The Club was the brainchild of Manchester climber, Emily Kelly, who tragically died just a year after the Club was founded. Emily Kelly and Eleanor Winthrop-Young announced the founding of the Club in a joint letter, published in the Manchester Guardian in April 1921. The letter was supported in an editorial by the then editor, Charles Edward Montague. Both he and his wife Madeleine were climbers; she joined the Pinnacle Club in 1922.
Within a year of that first meeting, the Club’s membership had grown by half as much again. By 1945, the Club had just under 100 members, and this growth continued through the following decades. The Club today has 170 members, the youngest in their 20s and the oldest in their 90s.
The Club’s longest standing and oldest member, Gwen Moffat, is also probably the most well-known. Gwen became the first female British mountain guide in 1953 and climbed extensively in the UK and the Alps. Her autobiography, Space below my feet, was published to rave reviews in 1961
Club archivist, Margaret Clennett, said: “The Club was formed so that women could take full responsibility as independent climbers in their own right. Climbing in the 1920s lacked the technical equipment that makes it a relatively safe sport today and so any kind of fall could be serious. As such, the strongest climber was always the leader and in mixed groups – given social expectations at the time – that almost always meant a man. Through the Pinnacle Club, more women began to take the lead.”
The fascinating history of the Club is embodied in journals, photographs, films, letters and the memories of Club members, some now in their 80s and 90s. Through a National Lottery Heritage Fund grant, the Club has digitised its extensive photo archive and made oral recordings with members, to capture those memories and inspiring life stories.

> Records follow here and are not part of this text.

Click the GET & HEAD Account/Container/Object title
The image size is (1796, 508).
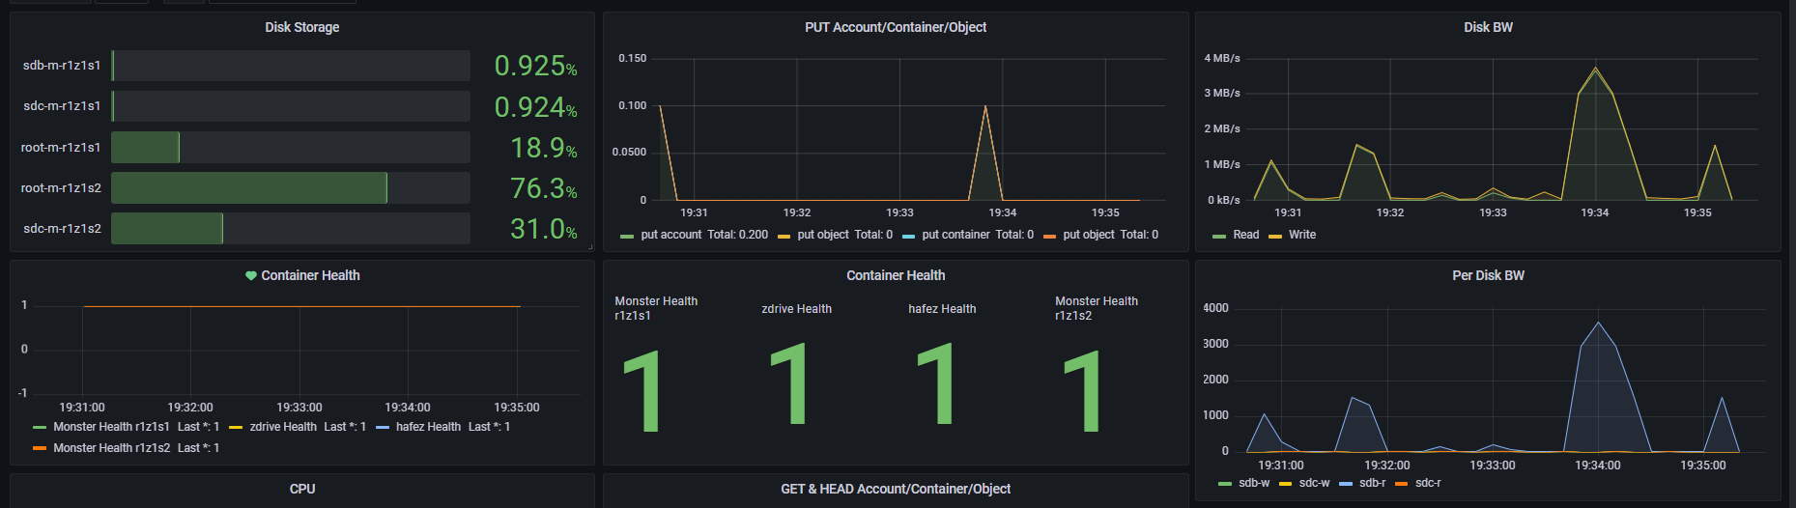(896, 489)
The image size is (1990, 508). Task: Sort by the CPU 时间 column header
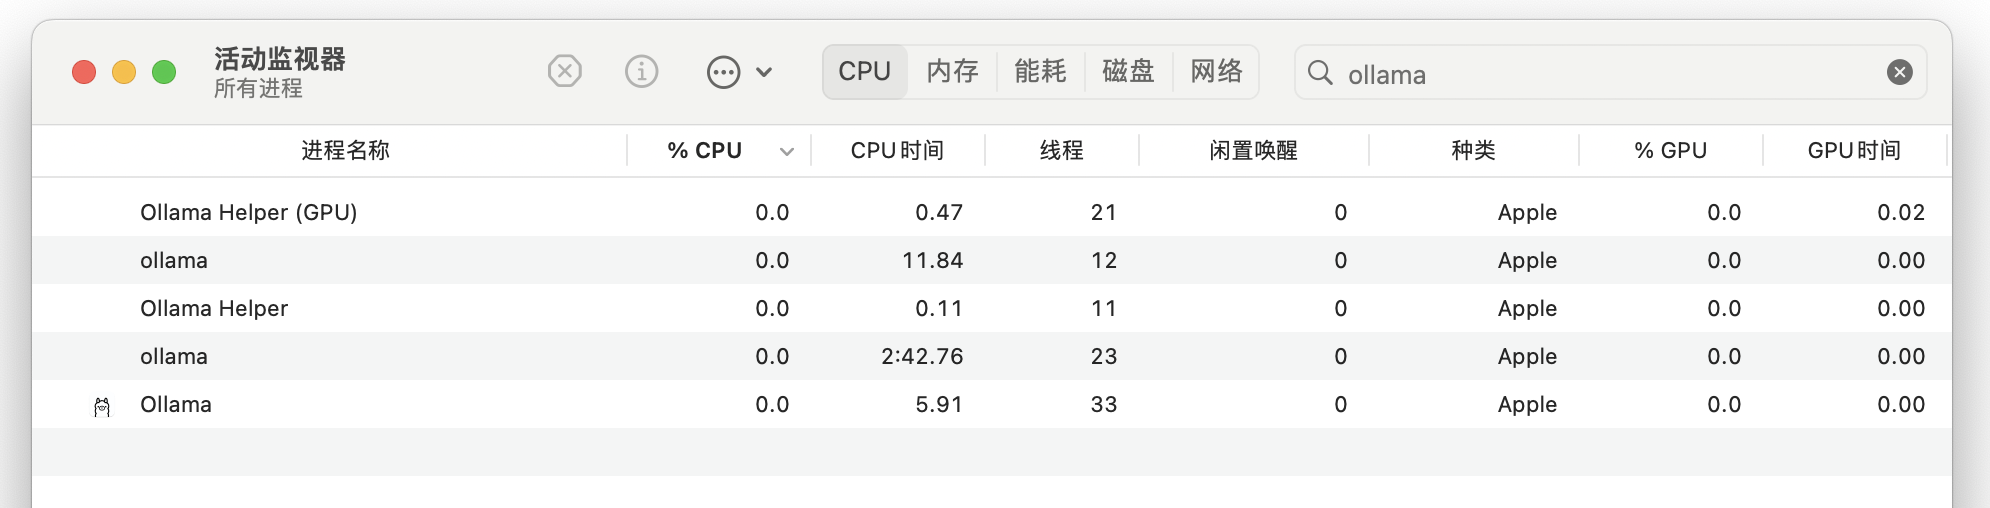(897, 150)
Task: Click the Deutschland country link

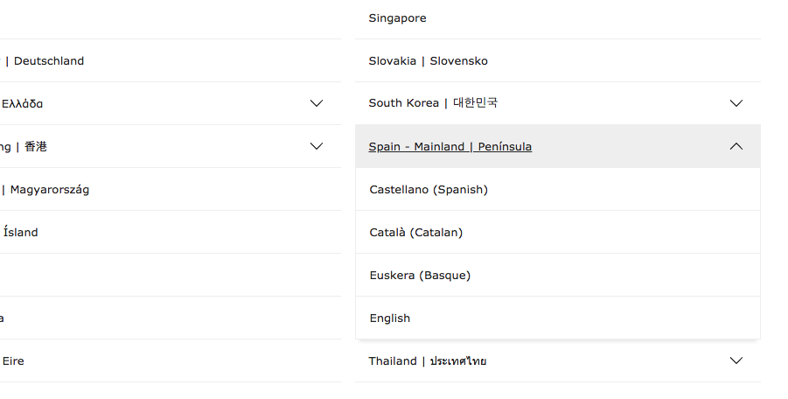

The centenary website combines snippets of these interviews, extracts from Club journals and archive photos to paint a picture of women’s climbing over the last 100 years.
Thanks to the National Lottery Heritage Fund grant, two films are also in production for the centenary. One will repurpose original footage from the 1962 Pinnacle Club Jagdula Expedition, which saw the first ascents of four Himalayan peaks. The other will chart the Club’s development – and women’s climbing – over the last century, as well as look to the next 100 years.
Former Club President, Val Hennelly, who has coordinated the preparations for the Club’s Centenary, said: “We’ve got exhibitions and events planned to take place this year, both physically and virtually, to ensure the story of the Club and the women within it reaches as wide an audience as possible.”
The centenary archive work is being supported by the Mountain Heritage Trust who will house the club’s hard copy photos. Through a partnership with National Life Stories, the full oral history recordings will be housed in the British Library Sound Archive, to create the first dedicated oral collection on climbing. The Club’s own library, including its journals and handbooks dating back to 1921, are housed in Bangor University Library.
Pinnacle Club President, Alex Nicholson said: “Today is an important day for the Club and for women’s climbing in the UK. For now, the party will just be online, but we hope to be able to get together to do a celebratory climb in honour of our founders before too long. The vision they had for a women’s climbing club has stood the test of time and is still going strong today.”